**There is a problem with the proof here and I have to think about whether I can fix it.** Thanks to * I have posted a new and hopefully correct proof attempt. Thanks again to vi21maobk9vp!*

*In his talk on open problems in Friendly AI*,* Eliezer's first question is how, given Löb's theorem, an AI can replace itself with a better expected utility maximizer that believes in as much mathematics as the original AI. I know exactly one trick for that sort of problem, so I decided to try that on a toy variant. To my surprise, it more or less just worked. Therefore:*

Professor Quirrell proposes a game. You start with a score of one. Professor Quirrell moves first, by choosing a computer program and showing you its source code. You then have three options: Take your winnings; double down; or self-destruct.

If you take your winnings, the game ends, and your score is converted to Quirrell points.

If you self-destruct, the game ends, your score is lost, you'll be sent to bed without dinner, you'll lose 150 House points, Rita Skeeter will write a feature alleging that you're a Death Eater, and Professor Quirrell will publicly critique your performance. You are advised not to pick this option.

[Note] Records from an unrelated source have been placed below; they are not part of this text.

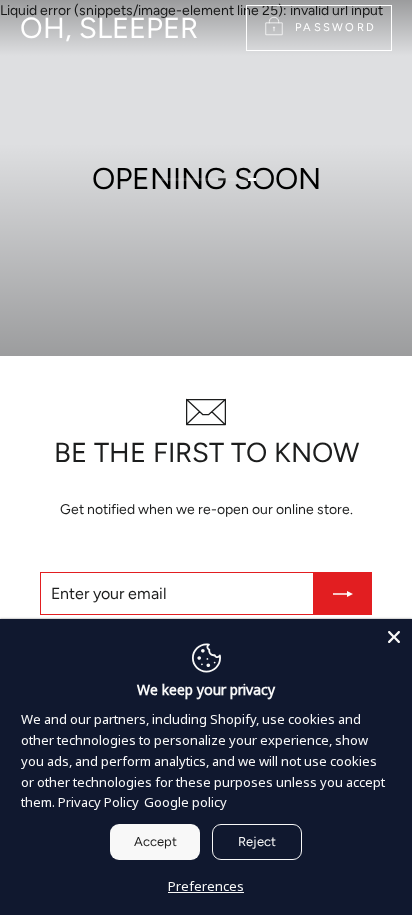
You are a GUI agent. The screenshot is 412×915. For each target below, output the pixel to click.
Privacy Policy (98, 802)
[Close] (394, 637)
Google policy (185, 802)
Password (335, 27)
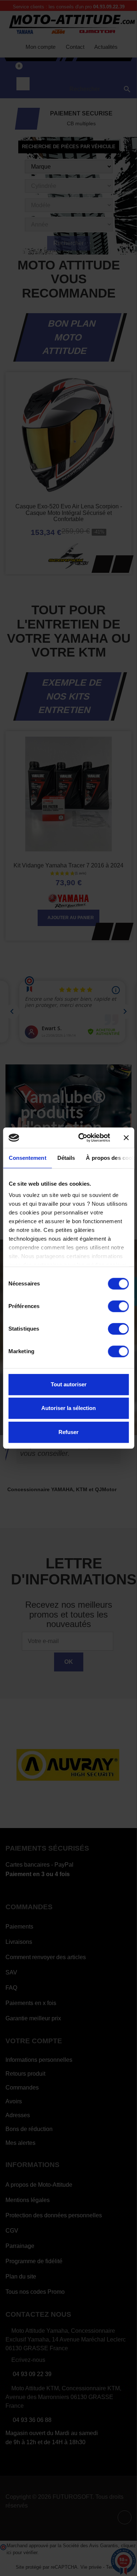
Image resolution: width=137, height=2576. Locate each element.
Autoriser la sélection (68, 1408)
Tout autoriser (69, 1384)
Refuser (68, 1432)
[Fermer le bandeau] (126, 1137)
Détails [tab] (66, 1158)
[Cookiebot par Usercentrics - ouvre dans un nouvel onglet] (81, 1137)
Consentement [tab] (27, 1158)
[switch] (118, 1306)
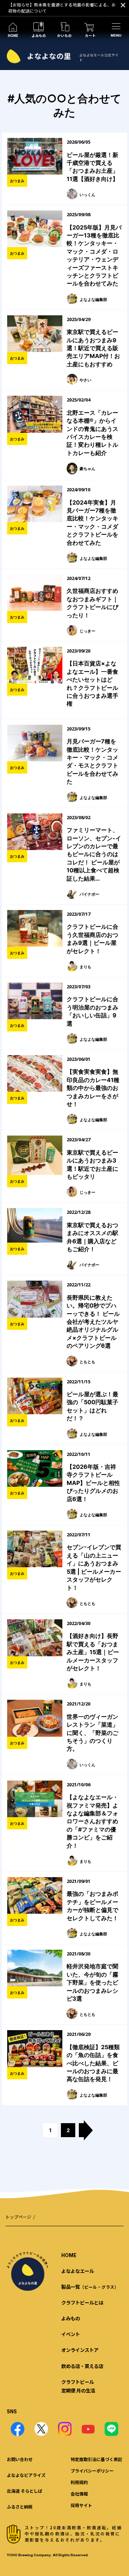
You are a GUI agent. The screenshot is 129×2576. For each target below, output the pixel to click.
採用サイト (81, 2505)
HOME (68, 2255)
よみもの (70, 2318)
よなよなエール (77, 2270)
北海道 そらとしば (24, 2491)
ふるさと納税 (20, 2506)
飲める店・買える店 (82, 2366)
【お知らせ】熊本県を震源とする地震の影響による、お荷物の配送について (62, 8)
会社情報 (79, 2494)
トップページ (18, 2217)
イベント (70, 2334)
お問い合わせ (20, 2459)
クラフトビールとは (82, 2302)
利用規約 (79, 2482)
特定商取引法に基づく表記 (96, 2459)
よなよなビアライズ (26, 2475)
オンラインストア (80, 2349)
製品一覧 (90, 2286)
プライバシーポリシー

If you double down, your score doubles, and you advance to the next round. Professor Quirrell again moves first by choosing a computer program. Then, it's your turn—except that this time, you don't get to choose your move yourself: instead, it'll be chosen by Professor Quirrell's program from the previous round.

Professor Quirrell will endeavor to present an *educational* sequence of programs.

*

The idea is that Quirrell will make you self-destruct if he possibly can, so you must only accept programs that don't self-destruct, that accept only programs that don't self-destruct, that accept only programs that only accept—etc. That's supposed to capture one essential aspect of Eliezer's problem, namely how to make sure that a proposed rewrite doesn't destroy your values, while ignoring the complications due to a different aspect, namely comparing the expected values before and after the rewrite. In Quirrell's game, there are safe and unsafe rewrites, and you should always double down on a safe one and take your winnings when presented with an unsafe one. Let's look at some interesting programs that we could recognize as safe. [~~And to deal with the possibility of an infinite sequence of double-downs, let's stipulate a small but positive chance each round that Quirrell will end the game and pay you even if your program chose to double down.~~ **ETA:** Luke A. Somers points out that this provision isn't necessary.]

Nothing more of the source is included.